Rick Hahn needs to be fired before Tony La Russa mainly because Hahn should not get to pick the next manager. He’s gotten to pick managers before and it didn’t work out. The next GM should get to pick the White Sox’s next manager, not Rick Hahn.

As for Rick Hahn, he simply has to go. All Chicago fans know Jerry Reinsdorf is cheap but he still gave Rick Hahn 196 million to build a good baseball team and he couldn’t manage to do it. Meanwhile, the Cleveland Guardians have a payroll of just 66 million and are in first place with a younger team.

They also didn’t have to stink for years to get to their position as they’ve been competitive pretty much every year, and won the pennant as recently as 2016. The Sox haven’t won anything since 2005.

This isn’t to say that nothing that Rick Hahn has done worked out. He drafted Tim Anderson and signed Jose Abreu for the first time in 2013, both great moves.

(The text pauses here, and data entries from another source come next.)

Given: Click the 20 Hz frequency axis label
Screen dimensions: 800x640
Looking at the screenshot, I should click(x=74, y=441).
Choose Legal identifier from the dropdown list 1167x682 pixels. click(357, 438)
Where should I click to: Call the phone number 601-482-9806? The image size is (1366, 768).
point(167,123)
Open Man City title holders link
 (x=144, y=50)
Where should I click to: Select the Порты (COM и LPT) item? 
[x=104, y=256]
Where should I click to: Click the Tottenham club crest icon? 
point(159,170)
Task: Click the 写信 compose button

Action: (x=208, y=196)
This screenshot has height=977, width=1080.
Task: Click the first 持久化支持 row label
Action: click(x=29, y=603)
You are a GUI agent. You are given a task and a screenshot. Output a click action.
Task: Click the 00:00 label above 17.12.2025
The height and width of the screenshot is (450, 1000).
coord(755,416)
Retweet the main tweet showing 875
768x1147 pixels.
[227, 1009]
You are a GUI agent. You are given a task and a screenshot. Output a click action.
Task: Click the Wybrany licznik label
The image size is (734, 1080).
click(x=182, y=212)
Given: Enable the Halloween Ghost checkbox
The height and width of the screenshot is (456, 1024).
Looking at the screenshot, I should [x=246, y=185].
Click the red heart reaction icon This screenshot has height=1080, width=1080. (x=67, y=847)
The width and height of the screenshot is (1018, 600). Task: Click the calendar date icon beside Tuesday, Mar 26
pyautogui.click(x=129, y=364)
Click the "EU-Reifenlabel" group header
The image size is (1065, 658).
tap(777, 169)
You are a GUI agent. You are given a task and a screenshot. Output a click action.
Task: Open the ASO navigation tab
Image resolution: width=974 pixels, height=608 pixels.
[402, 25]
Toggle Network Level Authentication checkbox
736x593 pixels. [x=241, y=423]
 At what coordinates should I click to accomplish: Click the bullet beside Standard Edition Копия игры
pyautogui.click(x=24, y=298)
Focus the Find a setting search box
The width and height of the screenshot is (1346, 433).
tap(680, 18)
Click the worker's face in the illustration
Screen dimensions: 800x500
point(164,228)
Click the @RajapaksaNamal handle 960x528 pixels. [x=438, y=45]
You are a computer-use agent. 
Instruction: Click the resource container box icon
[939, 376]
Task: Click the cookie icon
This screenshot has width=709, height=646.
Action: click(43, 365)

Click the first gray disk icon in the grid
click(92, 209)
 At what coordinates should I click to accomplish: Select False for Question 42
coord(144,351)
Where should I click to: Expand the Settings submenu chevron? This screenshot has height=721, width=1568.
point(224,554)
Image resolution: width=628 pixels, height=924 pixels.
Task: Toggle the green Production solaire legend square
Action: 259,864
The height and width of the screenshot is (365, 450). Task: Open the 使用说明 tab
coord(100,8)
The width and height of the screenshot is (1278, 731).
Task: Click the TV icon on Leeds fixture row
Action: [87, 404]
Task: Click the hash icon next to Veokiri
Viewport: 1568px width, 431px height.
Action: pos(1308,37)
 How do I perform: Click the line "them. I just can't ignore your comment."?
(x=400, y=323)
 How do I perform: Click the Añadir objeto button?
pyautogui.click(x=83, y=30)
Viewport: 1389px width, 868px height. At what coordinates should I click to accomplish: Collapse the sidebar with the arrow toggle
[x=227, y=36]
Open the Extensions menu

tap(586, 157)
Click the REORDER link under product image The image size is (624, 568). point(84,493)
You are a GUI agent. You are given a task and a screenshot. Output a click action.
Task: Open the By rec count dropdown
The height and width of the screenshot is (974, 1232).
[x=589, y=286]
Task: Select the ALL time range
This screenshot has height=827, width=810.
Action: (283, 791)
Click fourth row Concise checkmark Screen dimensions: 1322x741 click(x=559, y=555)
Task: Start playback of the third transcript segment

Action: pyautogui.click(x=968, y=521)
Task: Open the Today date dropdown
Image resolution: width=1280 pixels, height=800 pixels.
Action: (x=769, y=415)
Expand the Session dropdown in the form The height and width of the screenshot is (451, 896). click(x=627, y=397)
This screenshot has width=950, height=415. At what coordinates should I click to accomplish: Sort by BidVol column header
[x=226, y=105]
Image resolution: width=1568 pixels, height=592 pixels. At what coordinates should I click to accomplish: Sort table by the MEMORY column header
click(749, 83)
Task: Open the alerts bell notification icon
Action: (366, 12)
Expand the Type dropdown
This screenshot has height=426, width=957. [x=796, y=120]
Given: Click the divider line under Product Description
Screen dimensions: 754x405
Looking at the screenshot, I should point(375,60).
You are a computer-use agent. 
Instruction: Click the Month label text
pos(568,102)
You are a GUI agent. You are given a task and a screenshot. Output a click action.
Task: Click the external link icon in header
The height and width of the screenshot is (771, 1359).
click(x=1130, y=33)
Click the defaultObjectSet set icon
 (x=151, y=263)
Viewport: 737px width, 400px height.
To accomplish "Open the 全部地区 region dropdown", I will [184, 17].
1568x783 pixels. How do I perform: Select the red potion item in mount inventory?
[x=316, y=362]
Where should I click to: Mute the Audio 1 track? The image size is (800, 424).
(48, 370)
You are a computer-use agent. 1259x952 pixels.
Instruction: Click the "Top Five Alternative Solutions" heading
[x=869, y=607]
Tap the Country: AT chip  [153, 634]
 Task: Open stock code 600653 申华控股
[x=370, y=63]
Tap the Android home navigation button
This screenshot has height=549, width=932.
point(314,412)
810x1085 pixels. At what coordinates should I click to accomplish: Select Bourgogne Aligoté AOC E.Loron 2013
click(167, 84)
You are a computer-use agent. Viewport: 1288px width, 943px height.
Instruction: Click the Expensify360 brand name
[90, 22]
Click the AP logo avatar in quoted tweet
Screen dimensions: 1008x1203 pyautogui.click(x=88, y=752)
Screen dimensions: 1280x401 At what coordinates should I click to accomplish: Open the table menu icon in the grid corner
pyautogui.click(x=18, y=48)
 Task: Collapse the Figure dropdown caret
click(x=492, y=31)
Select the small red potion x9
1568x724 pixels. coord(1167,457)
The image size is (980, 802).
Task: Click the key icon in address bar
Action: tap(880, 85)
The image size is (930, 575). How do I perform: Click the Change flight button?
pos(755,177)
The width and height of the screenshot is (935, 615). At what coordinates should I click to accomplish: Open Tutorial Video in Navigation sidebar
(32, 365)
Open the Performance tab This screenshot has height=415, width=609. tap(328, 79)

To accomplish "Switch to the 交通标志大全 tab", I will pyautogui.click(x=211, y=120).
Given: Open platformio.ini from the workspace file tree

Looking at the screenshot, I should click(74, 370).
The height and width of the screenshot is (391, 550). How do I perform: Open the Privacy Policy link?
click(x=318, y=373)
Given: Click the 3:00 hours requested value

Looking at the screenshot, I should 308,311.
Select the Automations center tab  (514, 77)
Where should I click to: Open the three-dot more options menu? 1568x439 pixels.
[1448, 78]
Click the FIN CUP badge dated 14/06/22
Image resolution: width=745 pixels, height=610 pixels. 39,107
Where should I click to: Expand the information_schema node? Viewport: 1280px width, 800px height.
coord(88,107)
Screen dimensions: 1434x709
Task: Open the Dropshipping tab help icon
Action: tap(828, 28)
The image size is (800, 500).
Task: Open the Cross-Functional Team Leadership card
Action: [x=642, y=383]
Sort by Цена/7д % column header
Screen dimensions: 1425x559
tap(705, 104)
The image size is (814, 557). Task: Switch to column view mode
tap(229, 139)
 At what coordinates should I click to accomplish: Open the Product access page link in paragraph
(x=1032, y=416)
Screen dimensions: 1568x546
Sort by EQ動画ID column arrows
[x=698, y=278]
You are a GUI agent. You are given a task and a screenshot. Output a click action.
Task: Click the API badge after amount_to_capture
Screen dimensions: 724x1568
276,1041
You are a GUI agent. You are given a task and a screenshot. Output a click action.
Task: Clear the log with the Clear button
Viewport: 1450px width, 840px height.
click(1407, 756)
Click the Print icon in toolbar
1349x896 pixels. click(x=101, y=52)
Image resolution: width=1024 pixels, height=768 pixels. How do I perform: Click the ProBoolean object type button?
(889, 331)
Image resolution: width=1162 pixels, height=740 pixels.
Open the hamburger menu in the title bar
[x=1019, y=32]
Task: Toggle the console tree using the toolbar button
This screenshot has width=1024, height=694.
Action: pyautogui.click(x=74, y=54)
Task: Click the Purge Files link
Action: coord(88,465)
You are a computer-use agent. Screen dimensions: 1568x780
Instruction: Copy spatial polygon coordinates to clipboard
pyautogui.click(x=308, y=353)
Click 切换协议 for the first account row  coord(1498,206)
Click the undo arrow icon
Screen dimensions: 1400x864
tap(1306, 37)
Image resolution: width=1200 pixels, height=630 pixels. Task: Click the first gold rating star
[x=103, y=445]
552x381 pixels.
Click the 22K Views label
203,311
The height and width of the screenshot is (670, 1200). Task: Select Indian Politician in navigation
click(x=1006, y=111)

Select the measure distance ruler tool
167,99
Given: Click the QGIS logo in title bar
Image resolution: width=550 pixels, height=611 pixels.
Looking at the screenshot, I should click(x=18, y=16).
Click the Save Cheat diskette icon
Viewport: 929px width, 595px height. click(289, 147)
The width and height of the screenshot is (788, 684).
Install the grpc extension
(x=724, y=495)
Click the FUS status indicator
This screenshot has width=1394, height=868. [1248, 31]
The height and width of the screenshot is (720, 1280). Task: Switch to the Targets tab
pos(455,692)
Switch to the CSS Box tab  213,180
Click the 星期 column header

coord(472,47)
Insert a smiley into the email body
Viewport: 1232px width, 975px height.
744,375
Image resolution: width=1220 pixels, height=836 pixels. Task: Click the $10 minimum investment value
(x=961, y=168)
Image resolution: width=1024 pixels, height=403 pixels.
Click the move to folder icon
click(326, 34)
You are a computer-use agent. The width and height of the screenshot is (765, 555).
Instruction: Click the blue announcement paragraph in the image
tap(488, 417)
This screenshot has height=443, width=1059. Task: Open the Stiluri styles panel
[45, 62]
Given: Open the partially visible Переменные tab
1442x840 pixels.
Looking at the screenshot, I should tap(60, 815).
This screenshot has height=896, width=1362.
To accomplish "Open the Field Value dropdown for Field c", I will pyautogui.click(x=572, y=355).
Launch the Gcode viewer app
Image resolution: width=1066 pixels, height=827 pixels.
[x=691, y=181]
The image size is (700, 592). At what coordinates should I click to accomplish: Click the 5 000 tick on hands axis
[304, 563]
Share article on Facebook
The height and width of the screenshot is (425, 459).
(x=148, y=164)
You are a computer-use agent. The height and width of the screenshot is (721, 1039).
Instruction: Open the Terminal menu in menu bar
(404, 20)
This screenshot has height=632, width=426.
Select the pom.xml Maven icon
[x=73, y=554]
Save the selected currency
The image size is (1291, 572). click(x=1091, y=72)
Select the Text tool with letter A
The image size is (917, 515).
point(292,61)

In 2017 executed the famous trade with the Chicago Cubs of Eloy Jimenez and Dylan Cease for Jose Quintana. But what has Hahn done for them lately? Nothing good.

Rick Hahn hasn’t made good trades since the one with the Cubs in 2017 but his performance as GM has been especially pathetic since the 2021 trade deadline. The White Sox needed to get a hitter or starting pitcher to help them in the playoffs against teams like the Boston Red Sox or Houston Astros.

Instead, they went all-in on Craig Kimbrel when they already had the best closer in baseball. You don’t need two closers but you do need 9 hitters, so what was Rick Hahn or Kenny Williams thinking with this trade?

That they gave up their starting second baseman of the future with no obvious replacement made the trade even worse.

Then the 2021 offseason was bad as well. They went into it talking about signing players like Marcus Semien, Robbie Ray, and Justin Verlander.

They came out of it adding Josh Harrison. A.J. Pollock, Kendall Graveman, Joe Kelley, and re-signing Leury Garcia on a three-year deal for who knows what reason. Graveman was the only good signing.

They couldn’t even make a qualifying offer to ace Carlos Rodon, who was a big reason for the White Sox first half success in 2021 because they wanted “financial flexibility”. “Financial flexibility” is great but for space to get players like Josh Harrison and Leury Garcia? Yikes.

Garcia is not paid much yet is still drastically overpaid when considering his awful performance. He should be cut in favor of Danny Mendick if Mendick is healthy by 2023 Spring Training.

The one last good move Hahn was able to make was the signing of Johnny Cueto, who was a nice surprise this year. But they still don’t have enough starting pitching depth and couldn’t get any after a failed trade deadline in 2022.

Cueto will likely leave after this year anyways, with him too expensive for the Sox to re-sign, just like Rodon was.

It’s hard to know where the Sox go from here but it’s obvious they don’t have much of a plan. They should definitely replace Hahn with a GM who does have a plan but it’s been a pretty awful decade for White Sox baseball.

They did manage to have that one good year in 2021 and a good half year in 2020 but the success with the current core seems to have peaked prematurely. It’s time to retool under a different general manager.

Whoever the next Sox GM will be, they’ll likely be under constraints from Jerry Reindorf and Tony La Russa, so maybe no one good will want the job. Billy Beane, Dave Dombrowski, and A.J. Preller as good candidates to GM the Sox if they are available.

All of them would be way better than Rick Hahn, who won’t have much sympathy from Sox fans if the door hits him on the way out. He clearly has no idea how to build a championship baseball team and hasn’t demonstrated that he knows more about the game than your average fan. He hasn’t learned from a single one of his mistakes.